EXERCISE OBJECTIVE:
Your task is to transcribe the entries exactly.

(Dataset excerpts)
_____
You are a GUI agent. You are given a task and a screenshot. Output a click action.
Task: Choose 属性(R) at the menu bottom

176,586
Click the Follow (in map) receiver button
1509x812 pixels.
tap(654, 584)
_____
SOLUTION FOR THIS TASK:
You are a GUI agent. You are given a task and a screenshot. Output a click action.
Task: Choose 属性(R) at the menu bottom

176,586
Click the Follow (in map) receiver button
1509x812 pixels.
tap(654, 584)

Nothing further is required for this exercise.